00:14:53.660 You hit upon something important there because we noticed a discrepancy in there, too.
00:14:59.120 So if we were, again, to take the bureaucrats at face value and say, OK, fine, you're talking about the totality of all of the roles within these sectors.
00:15:07.660 They way lowballed the number of people working in manufacturing then because Statistics Canada's stats on how many millions of people work in manufacturing.
00:15:18.120 I don't have the numbers right in front of me, but they're like up here.
00:15:21.280 And within the memo, it's way down here.

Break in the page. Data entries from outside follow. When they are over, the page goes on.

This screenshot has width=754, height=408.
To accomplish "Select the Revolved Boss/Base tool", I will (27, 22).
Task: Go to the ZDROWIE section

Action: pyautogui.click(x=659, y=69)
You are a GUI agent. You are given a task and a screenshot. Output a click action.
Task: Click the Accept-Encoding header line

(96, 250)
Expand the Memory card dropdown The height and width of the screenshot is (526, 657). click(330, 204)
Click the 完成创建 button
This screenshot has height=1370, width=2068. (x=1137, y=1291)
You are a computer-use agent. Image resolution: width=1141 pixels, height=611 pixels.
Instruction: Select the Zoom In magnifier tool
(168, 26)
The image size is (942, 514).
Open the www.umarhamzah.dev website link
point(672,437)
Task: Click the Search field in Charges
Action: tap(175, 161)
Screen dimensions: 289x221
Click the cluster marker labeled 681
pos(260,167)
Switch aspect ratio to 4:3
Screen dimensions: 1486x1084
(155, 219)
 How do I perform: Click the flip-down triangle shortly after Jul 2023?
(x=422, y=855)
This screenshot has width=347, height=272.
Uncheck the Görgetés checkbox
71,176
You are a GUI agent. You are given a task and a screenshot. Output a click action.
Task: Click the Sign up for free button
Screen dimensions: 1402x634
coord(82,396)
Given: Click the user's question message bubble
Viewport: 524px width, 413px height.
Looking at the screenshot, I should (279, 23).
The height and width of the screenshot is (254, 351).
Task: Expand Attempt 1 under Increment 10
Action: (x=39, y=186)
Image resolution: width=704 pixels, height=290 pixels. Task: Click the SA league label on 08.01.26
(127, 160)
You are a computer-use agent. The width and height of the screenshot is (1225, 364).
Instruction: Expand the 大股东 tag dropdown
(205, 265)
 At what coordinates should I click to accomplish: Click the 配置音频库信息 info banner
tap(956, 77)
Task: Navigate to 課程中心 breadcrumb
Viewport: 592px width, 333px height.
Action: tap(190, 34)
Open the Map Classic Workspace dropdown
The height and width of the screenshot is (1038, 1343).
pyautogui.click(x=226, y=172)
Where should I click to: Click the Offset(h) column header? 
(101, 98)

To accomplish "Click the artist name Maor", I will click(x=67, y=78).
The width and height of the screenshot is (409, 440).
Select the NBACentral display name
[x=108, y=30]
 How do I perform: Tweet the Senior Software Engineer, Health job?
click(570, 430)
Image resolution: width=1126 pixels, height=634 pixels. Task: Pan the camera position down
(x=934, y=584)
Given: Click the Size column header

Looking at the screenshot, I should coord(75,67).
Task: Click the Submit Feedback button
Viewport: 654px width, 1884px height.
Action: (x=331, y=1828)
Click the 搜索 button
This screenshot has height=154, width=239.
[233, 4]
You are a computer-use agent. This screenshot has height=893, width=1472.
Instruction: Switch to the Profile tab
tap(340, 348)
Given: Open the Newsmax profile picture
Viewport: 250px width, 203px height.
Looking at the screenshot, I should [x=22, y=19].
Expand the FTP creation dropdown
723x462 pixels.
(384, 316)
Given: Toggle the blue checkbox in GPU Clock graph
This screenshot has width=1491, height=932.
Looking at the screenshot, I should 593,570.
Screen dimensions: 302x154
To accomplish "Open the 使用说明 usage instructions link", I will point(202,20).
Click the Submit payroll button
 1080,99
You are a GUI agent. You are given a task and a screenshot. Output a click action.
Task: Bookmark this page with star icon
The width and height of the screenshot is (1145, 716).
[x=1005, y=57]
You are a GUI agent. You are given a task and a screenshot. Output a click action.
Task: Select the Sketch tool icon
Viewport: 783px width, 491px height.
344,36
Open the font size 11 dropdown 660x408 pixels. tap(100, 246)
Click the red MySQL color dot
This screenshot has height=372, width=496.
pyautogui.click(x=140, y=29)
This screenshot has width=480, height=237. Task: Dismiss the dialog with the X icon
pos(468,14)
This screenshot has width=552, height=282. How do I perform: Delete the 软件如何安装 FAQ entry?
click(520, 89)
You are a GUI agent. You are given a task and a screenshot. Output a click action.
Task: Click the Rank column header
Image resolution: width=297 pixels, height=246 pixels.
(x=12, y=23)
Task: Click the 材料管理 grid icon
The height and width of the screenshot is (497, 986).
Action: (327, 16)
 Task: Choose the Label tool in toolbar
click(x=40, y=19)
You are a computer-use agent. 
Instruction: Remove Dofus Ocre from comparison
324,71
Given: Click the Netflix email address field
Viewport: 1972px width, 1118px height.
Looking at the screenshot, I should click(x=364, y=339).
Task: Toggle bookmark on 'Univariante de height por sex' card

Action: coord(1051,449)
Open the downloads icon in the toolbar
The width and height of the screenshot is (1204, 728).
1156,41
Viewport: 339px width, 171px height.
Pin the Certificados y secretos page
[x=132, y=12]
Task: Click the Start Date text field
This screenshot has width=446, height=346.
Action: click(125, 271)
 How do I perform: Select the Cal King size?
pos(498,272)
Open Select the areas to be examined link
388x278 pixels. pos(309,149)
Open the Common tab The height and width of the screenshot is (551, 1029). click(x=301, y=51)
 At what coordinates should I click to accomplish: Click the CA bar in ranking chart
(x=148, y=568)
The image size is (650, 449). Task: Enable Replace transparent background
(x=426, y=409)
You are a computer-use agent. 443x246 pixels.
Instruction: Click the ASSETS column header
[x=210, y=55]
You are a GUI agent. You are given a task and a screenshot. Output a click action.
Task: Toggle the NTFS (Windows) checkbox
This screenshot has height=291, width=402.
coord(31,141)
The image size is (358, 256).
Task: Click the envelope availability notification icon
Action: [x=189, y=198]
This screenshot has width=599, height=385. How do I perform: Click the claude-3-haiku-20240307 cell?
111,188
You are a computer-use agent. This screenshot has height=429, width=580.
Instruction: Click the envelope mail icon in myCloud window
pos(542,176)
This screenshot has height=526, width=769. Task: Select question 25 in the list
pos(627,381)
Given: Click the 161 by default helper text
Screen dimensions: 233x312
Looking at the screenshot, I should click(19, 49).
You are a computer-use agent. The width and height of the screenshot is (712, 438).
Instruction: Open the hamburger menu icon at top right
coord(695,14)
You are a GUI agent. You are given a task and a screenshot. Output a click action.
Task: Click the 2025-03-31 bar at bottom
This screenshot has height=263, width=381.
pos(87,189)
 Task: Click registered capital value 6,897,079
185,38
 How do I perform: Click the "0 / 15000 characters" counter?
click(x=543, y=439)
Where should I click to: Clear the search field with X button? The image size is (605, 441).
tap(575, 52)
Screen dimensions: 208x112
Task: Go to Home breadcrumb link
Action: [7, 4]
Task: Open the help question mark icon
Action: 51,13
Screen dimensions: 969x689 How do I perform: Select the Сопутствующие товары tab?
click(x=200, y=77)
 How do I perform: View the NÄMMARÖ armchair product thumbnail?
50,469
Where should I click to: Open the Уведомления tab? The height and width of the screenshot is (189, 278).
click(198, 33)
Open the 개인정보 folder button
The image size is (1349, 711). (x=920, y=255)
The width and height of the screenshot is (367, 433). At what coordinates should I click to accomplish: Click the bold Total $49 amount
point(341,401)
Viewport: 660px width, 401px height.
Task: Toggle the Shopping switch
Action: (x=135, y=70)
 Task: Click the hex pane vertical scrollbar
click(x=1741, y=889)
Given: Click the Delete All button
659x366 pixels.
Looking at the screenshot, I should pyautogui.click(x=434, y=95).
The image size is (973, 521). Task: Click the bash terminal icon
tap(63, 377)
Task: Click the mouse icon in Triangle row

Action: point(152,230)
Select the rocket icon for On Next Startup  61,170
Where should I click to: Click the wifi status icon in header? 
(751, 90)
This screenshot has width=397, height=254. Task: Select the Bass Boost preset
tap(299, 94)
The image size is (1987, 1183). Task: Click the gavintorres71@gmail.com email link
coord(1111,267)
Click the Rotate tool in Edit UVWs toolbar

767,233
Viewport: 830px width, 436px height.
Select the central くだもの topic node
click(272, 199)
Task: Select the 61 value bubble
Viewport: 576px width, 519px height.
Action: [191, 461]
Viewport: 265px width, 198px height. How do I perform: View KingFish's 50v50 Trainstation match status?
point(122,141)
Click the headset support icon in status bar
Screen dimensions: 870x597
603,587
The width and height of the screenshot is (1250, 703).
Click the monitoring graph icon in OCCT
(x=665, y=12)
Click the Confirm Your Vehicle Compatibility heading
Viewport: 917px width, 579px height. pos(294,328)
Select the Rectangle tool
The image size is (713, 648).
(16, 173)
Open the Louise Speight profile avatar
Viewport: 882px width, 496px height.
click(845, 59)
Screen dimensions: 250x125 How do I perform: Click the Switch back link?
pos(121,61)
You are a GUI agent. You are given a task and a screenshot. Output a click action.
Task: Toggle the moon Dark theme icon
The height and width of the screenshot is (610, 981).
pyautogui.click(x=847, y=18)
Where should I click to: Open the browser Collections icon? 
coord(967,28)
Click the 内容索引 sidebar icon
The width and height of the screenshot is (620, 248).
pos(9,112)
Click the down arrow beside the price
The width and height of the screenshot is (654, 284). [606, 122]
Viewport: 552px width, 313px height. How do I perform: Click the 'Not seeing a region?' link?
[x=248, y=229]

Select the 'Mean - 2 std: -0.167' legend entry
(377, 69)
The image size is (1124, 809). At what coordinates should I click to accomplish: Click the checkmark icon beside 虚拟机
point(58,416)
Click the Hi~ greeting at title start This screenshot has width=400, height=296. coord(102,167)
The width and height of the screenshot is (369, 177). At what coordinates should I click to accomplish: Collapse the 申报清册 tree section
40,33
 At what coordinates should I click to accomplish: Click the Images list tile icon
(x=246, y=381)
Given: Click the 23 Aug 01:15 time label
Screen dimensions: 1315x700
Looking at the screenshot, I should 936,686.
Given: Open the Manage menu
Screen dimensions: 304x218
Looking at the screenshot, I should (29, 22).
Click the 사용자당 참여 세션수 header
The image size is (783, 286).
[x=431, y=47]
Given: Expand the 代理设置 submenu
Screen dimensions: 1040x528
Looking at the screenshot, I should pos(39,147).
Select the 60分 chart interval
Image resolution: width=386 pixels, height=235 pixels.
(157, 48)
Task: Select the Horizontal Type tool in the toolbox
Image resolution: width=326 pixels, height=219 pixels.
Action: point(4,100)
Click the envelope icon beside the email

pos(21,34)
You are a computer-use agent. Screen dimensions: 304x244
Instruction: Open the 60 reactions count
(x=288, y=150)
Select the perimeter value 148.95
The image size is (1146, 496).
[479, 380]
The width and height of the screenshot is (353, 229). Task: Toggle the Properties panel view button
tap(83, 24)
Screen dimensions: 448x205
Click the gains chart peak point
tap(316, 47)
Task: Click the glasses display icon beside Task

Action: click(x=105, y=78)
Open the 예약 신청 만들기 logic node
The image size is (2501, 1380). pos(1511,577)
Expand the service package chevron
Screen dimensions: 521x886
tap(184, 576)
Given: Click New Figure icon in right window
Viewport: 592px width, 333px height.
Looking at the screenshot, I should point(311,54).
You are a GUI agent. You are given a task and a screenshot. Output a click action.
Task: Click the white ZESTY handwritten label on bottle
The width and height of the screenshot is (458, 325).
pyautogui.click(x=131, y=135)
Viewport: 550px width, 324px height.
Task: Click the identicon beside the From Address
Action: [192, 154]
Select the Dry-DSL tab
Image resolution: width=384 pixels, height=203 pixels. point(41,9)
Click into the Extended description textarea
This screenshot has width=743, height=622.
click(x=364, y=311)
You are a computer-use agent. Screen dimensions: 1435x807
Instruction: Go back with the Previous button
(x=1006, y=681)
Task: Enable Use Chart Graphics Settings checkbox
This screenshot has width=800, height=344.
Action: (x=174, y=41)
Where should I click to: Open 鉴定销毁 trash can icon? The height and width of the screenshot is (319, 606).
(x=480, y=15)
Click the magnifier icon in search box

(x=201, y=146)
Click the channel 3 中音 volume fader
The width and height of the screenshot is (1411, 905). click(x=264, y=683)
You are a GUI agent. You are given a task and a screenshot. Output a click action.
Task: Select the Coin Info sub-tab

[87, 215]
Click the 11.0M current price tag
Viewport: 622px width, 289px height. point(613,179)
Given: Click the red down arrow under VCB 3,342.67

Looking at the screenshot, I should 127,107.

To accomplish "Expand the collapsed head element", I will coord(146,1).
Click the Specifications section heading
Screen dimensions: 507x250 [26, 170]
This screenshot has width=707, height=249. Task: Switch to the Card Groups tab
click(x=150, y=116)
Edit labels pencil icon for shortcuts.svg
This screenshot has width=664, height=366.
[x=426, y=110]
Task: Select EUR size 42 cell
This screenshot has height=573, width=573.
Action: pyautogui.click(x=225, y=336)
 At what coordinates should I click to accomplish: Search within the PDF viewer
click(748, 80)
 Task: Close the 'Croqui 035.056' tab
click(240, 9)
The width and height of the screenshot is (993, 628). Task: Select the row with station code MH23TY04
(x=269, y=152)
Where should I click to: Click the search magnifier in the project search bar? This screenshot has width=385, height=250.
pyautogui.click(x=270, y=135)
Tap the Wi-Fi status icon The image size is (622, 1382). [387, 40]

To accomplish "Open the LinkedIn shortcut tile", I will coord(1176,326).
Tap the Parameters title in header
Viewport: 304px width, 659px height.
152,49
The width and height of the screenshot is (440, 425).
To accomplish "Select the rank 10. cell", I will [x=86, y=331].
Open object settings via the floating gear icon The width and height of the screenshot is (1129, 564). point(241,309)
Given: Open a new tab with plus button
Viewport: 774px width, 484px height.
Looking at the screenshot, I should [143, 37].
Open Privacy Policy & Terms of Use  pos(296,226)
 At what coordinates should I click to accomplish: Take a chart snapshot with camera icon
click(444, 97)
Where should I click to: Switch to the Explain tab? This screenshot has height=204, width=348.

00:15:24.660 And the weird thing is, is all the rest of the numbers were pretty roughly accurate for the totality of those roles.
00:15:32.460 So in energy, farming and trucking, they were pretty close, but they weren't close for manufacturing.
00:15:40.080 They were way lower in the memo for manufacturing than they actually are in the totality of that sector.
00:15:46.900 So it leads us to your question exactly of, OK, well, where are you expecting these impacts to happen?
00:15:54.220 And is that going to mostly happen out here, out West?
00:15:57.980 Or are you just measuring it differently?
00:16:00.780 Like, are you calling, you know, a form of farming manufacturing?
00:16:05.600 Like, who knows?
00:16:06.860 How are you measuring this?
00:16:08.280 And again, we're not getting these answers.
00:16:10.240 And we would really like to see some of the questions and question period be along these lines.
00:16:15.220 We're hearing from Canadian Taxpayers Federation supporters, as you can imagine, saying, hello, where are the politicians on this?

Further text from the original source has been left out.